Chapter 4 Decoder and Control Circuit Design
4.5 The post-simulations
A dual thread 64 x 64 bits register file with the proposed low power techniques is implemented in UMC 90um CMOS technology. Its simulation result is shown in Table 4.1. Operating voltage range is between 1.0v and 0.5v. It can operate up to 204MHz at 0.5v and consumes 197.51µW read power and 175.77µW write power at 50MHz with 0.5v. It consumes 3.62mW read power and 3.04mW write power at 250MHz with 1.0v. Fig. 4.16 shows the layout photograph of the proposed register file.
Technology 90nm UMC CMOS
Configuration Dual thread 4W/4R 64 x 64 bits
area 426 x 219 µm2
Power supply 0.5v 1.0v
Frequency 50MHz 250MHz
Read power 197.51µW 3.62mW
Write power 175.77µW 3.04 mW
Access time 10.42ns 2.70ns
Table 4.1 Register file simulation result 0
Fig 4.15 The comparison between this work and conventional design (a) area (b) power consumption.
4.6 Conclusion
The decoder is separated into a row decoder and a block decoder.
When a block is unused, it can be disabled by turning off the switch of block decoder to save power. Logical Effort technique helps determine transistor sizes for speed being an objective function.
The timing control circuit design which control the register file to operate rightly at all process corners and the wide range of Vdd from 0.5v to 1.0v is discussed in this chapter.
The dual thread 64 x 64 bits register file implemented in UMC 90um CMOS technology consumes around 197.51µW to 175.77µW at 50MHz with 0.5v and consumes around 3.62mW to 3.04mW at 250MHz with 1.0v.
426.25 µm
Fig. 4.16 Layout photograph of the dual thread 64 x 64 bits register file.
Chapter 5
Multithreading and Multi-core systems
5.1 Different type of Register file organizations
Register files are not only the storage elements but also the communicational component. For multi-port register files above a threshold size, the area of the communication switch dominates the area of the register file. This section recognizes the ways to rearrange and decouple the storage and communication of register files.
5.1.1 Clustered architecture
The scheme, used in the Alpha 21264 [5.1] and 21464 [5.2] designs, consists of dividing the functional units among two clusters and providing a copy of all registers in each cluster. This approach halves the number of read ports required on each copy of the register file, but requires the same number of write ports on both register files to allow values produced in one cluster to be made available in the second cluster.
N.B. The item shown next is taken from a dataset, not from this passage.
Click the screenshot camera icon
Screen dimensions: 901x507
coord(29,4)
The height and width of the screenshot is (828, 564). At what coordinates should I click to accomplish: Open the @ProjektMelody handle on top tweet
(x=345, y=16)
An extension of this approach is to develop a clustered architecture that divides the registers among a number of clusters [5.3], [5.4], [5.5], [5.6], [5.7]. Clustered architectures also allow the instruction window to be divided among clusters and have the potential to scale to larger issue widths at high clock frequencies. The number of write and read ports on each individual physical register and the overall complexities of the physical
register file, the bypass network and the wake-logic are decreased.
For example, a 4 -cluster architecture is shown in Fig. 5.1.
Compared with a conventional superscalar architecture (Fig. 5.1(b)), the 4-cluster architecture presents a major difference: any physical register is connected with only half of the functional unit entries and can be written by only one fourth of the functional units.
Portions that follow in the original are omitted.